Arrependimento de pais biológicos não garante reversão da adoção, decide STJ

Processo

Processo em segredo de justiça, Rel. Ministro Humberto Martins, Terceira Turma, por unanimidade, julgado em 30/3/2026, DJEN 7/4/2026.

Ramo do Direito

DIREITO DA CRIANÇA E DO ADOLESCENTE

Destaque

Na hipótese de entrega voluntária de recém-nascido, o exercício tempestivo do direito de retratação ou arrependimento pelos pais biológicos não implica a automática revogação da adoção, podendo tal direito ser relativizado quando evidenciada a consolidação da situação fática, em observância ao princípio do melhor interesse da criança.

Informações do Inteiro Teor

Cinge-se a controvérsia a decidir se o direito de retratação/arrependimento dos pais biológicos, exercido tempestivamente nos termos do Estatuto da Criança e do Adolescente (ECA), impõe, de forma automática, a revogação da adoção e o retorno do infante à família natural, ou se deve ser relativizado diante da situação de fato consolidada e do princípio da prioridade absoluta e do melhor interesse da criança.

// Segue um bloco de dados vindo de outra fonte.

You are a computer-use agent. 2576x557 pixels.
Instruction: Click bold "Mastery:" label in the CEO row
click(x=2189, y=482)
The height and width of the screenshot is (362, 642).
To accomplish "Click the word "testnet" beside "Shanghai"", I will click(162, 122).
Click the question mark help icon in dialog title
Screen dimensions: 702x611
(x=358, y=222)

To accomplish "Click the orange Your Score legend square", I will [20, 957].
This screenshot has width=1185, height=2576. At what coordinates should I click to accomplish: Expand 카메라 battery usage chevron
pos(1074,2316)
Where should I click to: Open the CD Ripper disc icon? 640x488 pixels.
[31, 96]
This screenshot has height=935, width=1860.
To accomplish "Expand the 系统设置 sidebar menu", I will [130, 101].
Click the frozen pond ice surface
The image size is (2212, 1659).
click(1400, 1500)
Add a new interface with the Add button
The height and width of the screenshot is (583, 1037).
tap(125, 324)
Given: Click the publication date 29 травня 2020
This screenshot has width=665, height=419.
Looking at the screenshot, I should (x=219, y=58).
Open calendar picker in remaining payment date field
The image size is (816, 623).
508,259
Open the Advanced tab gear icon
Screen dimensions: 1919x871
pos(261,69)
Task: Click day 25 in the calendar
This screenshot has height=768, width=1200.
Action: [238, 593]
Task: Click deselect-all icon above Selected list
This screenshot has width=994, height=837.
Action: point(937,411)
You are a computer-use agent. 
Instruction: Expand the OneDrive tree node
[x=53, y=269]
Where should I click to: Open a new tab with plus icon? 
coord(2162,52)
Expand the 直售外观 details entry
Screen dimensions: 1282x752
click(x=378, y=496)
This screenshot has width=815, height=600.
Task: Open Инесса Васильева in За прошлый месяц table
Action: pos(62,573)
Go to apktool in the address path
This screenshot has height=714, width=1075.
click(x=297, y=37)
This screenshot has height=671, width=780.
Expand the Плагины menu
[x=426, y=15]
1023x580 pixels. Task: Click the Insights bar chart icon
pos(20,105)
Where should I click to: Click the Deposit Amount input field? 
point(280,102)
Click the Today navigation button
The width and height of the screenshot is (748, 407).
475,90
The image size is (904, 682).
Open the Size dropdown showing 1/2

Cuida-se, na origem, de ação de adoção julgada procedente, com destituição do poder familiar dos pais biológicos e deferimento da adoção aos autores; após a sentença, os genitores manifestaram arrependimento no prazo legal, pedido que foi indeferido, e o Tribunal de origem manteve a sentença sob argumento de prioridade absoluta e melhor interesse da criança, negando provimento à apelação.

Com efeito, é facultado aos pais biológicos se retratarem do consentimento para a realização da audiência prevista no art. 166, § 1º, do ECA, e é possível exercer o direito de arrependimento até 10 dias após a prolação da sentença que extinguiu o poder familiar (art. 166, § 5º, do ECA).

Porém, tanto a retratação quanto o direito de arrependimento não são absolutos, devendo o juízo considerar sobretudo o melhor interesse da criança.

Nesse contexto, um fato relevante é a consolidação da situação familiar da criança e o estabelecimento de novos laços.

No caso, a criança vive com a família substituta – à qual foi regularmente entregue desde a primeira semana de vida – e conta atualmente com quase 9 anos de idade, de modo que a situação se encontra consolidada pelo decurso do tempo. Ademais, a permanência da criança com a atual família, considerando os laços afetivos construídos ao longo de toda a sua vida, atende ao seu melhor interesse.

Informações Adicionais

Legislação

Lei n. 8.069/1990 (ECA), art. 166, § 1º e § 5º.